Having a really nice, high quality Advent calendar is like wearing an expensive coat your friends can’t afford. You feel smug. Perhaps a bit superior. People walk into your apartment and you see them raise their eyebrows in surprise. The urge to pat them on the shoulder is almost irresistible.

At this moment, there’s only one thing you want to tell them (most likely in a whisper):

Better luck next year.

In this case, “pretentious” basically just means “really good.” There are a couple of ways to ensure this quality: colorful strings to hang the Advent calendar with, fancy perfume samples each day, the most expensive chocolate you can find. 

Life can suck. Let somebody feel like a classy Mr. Peanut for a couple of weeks, and they’ll be eternally grateful. 

9) Leave a present at the end

Nobody wants to be that jerk that just made somebody wait for 24 days…for nothing.
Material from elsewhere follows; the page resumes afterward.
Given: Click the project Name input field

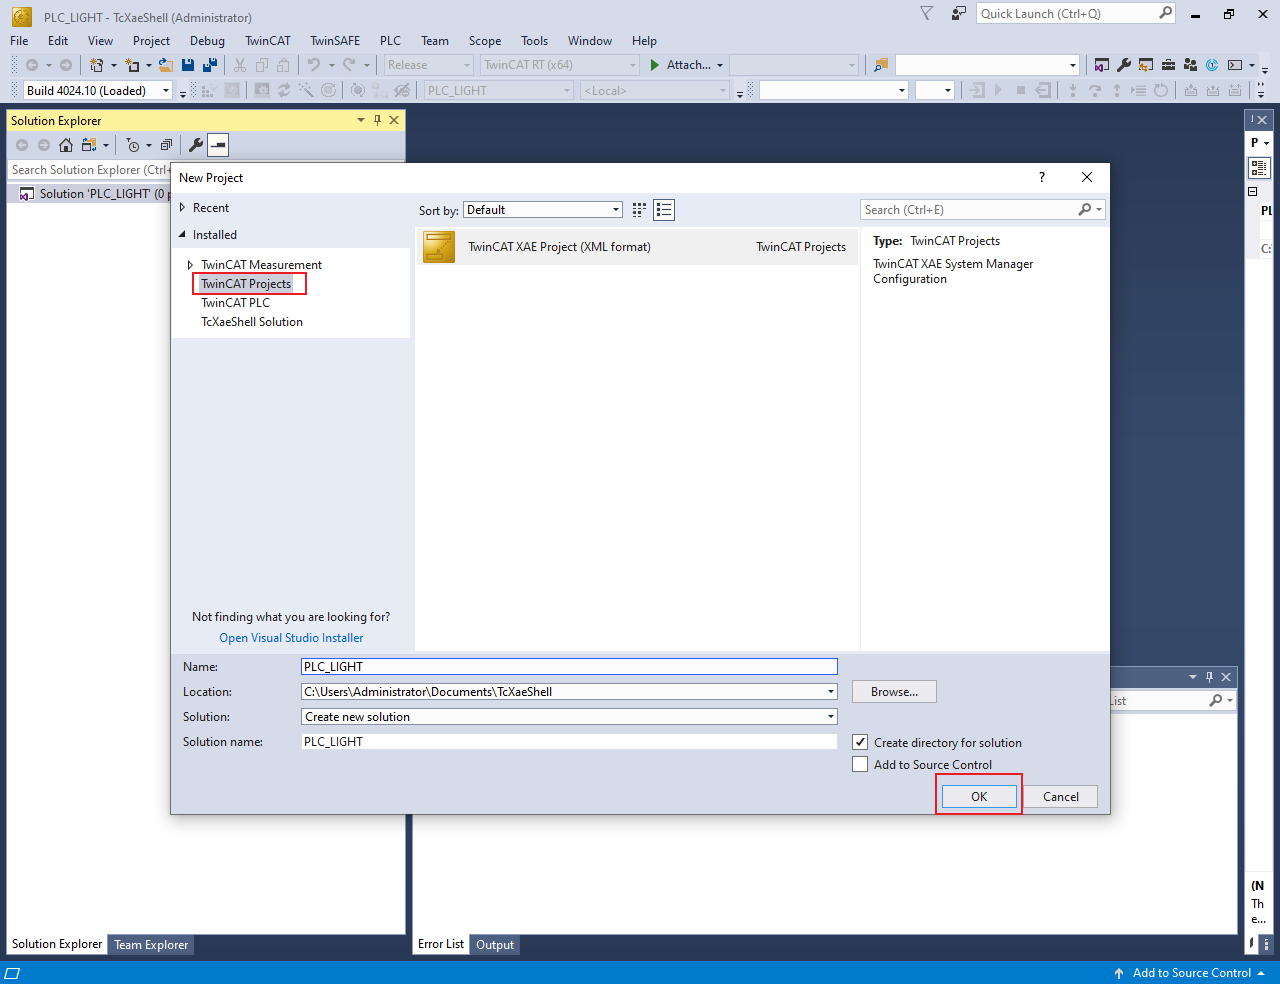Looking at the screenshot, I should pos(568,667).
Yes, it’s amazing that they got an Advent calendar in the first place. But if you include a present at the end, all those little bags are actually building towards something. This is essential for kids. For adults, it’s just as important – but in a different way. 

When you’re young and people ask you what you want for Christmas, your answer is immediate. You’ve already circled 50 things in some magazine, and you earnestly tell your parents about the 10,000 dollars worth of loot you’re expecting.
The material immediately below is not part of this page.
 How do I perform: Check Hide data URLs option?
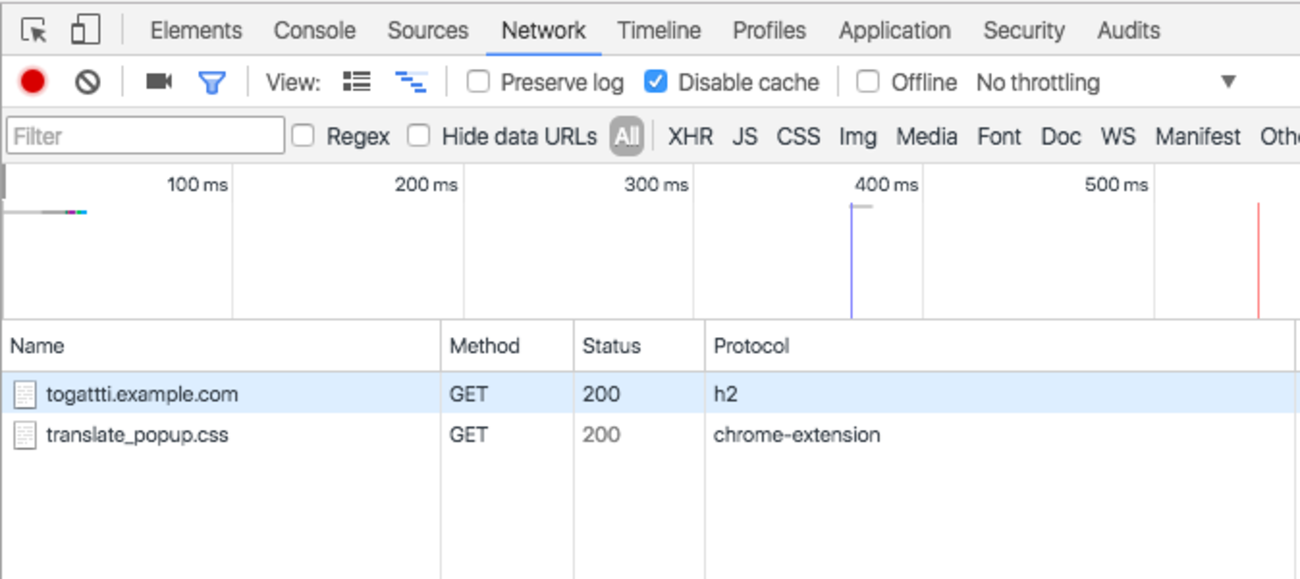tap(419, 136)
But if you’re any older than 20? If somebody at that age actually has an answer, you probably think exactly what I do:

What an asshole.

Let’s be honest: society doesn’t look kindly on adults that desire stuff. At a certain point, world peace and the health of your family take the place of that oh-so-underrated pleasure of wanting something.
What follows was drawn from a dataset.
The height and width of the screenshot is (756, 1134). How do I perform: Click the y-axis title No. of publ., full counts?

But if you give the right gift to them after you’ve already delivered 24 days in a row? Not only are you their new favorite person, but you’ve given them permission to be a kid again.

And what’s better than that?

10) Don’t forget the booze

Making an Advent calendar can take awhile. And if you leave it until the last minute, it can also be stressful.

Depending on what exactly you’re preparing, you might have a long night ahead of you. Best to have something to take the edge off. I prefer Guinness, but in the spirit of Christmas, might as well make it a brandy with eggnog.   

Conclusion

I’ll finish with what I think an Advent calendar is really all about:

Making somebody you like feel special. 

It’s really as simple as that. With an Advent calendar you wake up every morning and there is a mini present waiting to be unwrapped. Is there a better way to start your day?

Creating one allows you to grab a moment. It’s a way of slowing down December and making people (in the best way possible) wait for Christmas. A way of taking that feeling all around you, that feeling of comfort and warmth, and making it stay awhile.

Make one for someone you love, and watch what happens when you give it to them. It’s the closest you’ll ever feel to a superhero.

Is an Advent calendar going to fix all of their problems? Not likely. But 24 straight days of smiles? 

Well…

That’s a pretty good place to start.